Ellos son los que son vistos como los otros, los diferentes; y esa construcción de una otredad, dentro de la comunidad que somos, es la que ha permitido marcar una distancia con todos esos seres humanos cuyas necesidades han sido desatendidas y a quienes se les ha negado el acceso a oportunidades. Lo que hoy se puede percibir en las redes sociales, y cuyo auge podría llegar a ubicarse en el período de la pandemia, no es más que el agravamiento de dicha distancia, llegando, hasta cierto punto, a rozar con el concepto de deshumanización. La disminución de la condición humana de una minoría, cuya diferencia con los otros viene no sólo por sus características raciales, sino también por su llegada a territorios que hicieron propios por medio de asentamientos, es la que permite que se lancen al aire afirmaciones que ya no se conforman con pedir una segregación o separación entre la Cali “buena” y el oriente, sino que ahora buscan su eliminación.
No obstante, no se puede generalizar a los sectores privilegiados, ni negar que el oriente es también, irónicamente, la fuente de oportunidades para muchos. No es inusual escuchar relatos de personas que afirmaron vivir en la casa de un familiar, conocido o amigo que habita en un barrio de estrato socioeconómico bajo para obtener descuentos en matrículas o becas académicas. Aunque sea mal visto moralmente, la clase media de la ciudad, aquella que representa alrededor del 40% de la población, ve en ese sector la puerta de acceso para lo que les puede ser negado. De nuevo, se presentan las dos caras de una moneda en las que el oriente adopta un carácter negativo o positivo: por un lado, es la mano que acerca a los individuos a la educación superior y a la esperanza de un futuro mejor; por el otro, es un elemento de la historia y vida de una persona que debe ocultarse.
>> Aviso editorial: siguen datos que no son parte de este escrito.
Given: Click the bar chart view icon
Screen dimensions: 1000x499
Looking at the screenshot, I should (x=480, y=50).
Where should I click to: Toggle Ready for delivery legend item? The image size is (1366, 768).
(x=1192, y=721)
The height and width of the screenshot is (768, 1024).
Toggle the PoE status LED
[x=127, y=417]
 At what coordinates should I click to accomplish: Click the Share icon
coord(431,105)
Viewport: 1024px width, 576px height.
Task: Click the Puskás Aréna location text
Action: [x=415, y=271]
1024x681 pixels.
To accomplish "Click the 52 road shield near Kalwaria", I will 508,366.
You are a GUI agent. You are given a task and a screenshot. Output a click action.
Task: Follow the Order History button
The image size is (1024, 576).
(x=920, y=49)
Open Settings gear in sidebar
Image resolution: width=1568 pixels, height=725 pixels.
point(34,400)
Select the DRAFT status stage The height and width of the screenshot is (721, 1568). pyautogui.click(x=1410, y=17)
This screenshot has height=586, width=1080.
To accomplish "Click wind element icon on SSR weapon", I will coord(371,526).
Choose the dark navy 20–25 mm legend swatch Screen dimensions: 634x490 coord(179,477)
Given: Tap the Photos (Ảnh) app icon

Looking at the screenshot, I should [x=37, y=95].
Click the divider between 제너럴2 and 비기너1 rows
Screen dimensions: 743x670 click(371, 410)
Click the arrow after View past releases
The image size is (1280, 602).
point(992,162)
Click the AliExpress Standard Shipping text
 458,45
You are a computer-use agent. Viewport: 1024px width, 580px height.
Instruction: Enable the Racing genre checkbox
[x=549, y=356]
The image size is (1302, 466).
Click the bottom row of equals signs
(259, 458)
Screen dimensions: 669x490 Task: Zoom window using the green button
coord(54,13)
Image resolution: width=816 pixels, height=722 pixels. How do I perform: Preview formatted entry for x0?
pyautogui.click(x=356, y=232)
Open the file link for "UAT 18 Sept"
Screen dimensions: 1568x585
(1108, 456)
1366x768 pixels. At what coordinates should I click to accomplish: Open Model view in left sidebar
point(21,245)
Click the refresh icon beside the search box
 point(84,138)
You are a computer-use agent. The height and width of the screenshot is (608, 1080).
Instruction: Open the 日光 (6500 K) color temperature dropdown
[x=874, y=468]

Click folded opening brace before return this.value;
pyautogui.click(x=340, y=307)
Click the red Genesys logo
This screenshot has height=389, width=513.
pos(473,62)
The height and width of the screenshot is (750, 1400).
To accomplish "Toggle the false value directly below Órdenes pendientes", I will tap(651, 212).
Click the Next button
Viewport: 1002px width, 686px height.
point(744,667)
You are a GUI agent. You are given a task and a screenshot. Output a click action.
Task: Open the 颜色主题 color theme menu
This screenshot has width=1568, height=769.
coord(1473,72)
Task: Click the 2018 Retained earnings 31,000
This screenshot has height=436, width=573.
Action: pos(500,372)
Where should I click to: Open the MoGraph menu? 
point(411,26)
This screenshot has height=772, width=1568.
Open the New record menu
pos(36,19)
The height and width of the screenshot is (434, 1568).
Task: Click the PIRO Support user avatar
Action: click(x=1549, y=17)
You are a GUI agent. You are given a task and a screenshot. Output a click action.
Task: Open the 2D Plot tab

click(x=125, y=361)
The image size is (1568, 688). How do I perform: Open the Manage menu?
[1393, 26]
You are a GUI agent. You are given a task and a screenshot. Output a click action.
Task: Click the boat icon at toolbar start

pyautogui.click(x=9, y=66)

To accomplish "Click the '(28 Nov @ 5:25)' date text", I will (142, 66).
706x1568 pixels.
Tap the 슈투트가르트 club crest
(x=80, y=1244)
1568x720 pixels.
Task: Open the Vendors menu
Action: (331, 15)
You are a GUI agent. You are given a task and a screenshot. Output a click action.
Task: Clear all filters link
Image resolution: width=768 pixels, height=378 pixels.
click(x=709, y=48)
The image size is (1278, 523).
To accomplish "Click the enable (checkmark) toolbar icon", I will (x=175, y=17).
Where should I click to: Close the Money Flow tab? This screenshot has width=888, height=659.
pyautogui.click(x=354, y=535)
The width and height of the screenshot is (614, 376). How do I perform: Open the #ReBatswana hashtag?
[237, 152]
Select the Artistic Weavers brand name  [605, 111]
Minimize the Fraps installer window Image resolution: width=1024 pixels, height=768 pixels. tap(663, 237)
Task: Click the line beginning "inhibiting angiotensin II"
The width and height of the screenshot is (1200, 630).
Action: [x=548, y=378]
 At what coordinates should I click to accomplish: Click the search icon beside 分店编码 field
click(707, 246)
Con esto, me refiero a los casos en que, según una fuente anónima, el personal de recursos humanos de una empresa, al realizar visitas domiciliarias a posibles empleados, se daba cuenta de que, si bien en anteriores conversaciones la persona decía vivir en cierta zona, la dirección de su hogar se ubicaba en el oriente; el motivo tras ello era evitar que se llegara a perder la oportunidad de obtener el empleo debido al barrio en el que residían.
Indudablemente, la estigmatización de la zona ha ocasionado muchos sucesos que complejizan la ya de por sí difícil situación de los habitantes del sector; la imagen negativa, agravada constantemente por la violencia de la ciudad, lleva a la persecución y al señalamiento de sus habitantes, aunque estos no estén involucrados en los eventos denunciados. Basta con retroceder sólo unos años, al 21N, cuando el pánico se tomó a Cali y se difundieron decenas de audios en los que se afirmaba que los habitantes del oriente habían llegado a los sectores privilegiados a saquear y entrar en los conjuntos residenciales; mientras eso pasaba, ellos estaban en sus casas, encerrados y sintiendo el mismo miedo que aquellos que los acusaban de delincuentes y violentos.
A pesar de todo, desde las siete comunas de este sector de la ciudad siguen saliendo iniciativas y personas que no sólo llenan de orgullo a Cali, sino que también dignifican y demuestran el potencial y la fuerza del oriente, de su gente y de su comunidad. Son los nombres de deportistas como Yerlin Isaura, promesa del boxeo, y Jhony Rentería, velocista campeón nacional, o de espacios como Radio Guayaba con Gusano, el Colectivo El Faro o la Corporación Casa Naranja los que deben resonar con energía cuando se hable del oriente. Quizá con eso se dejará de hablar de una tierra de nadie y se verá el talento y potencial que hoy se invisibiliza.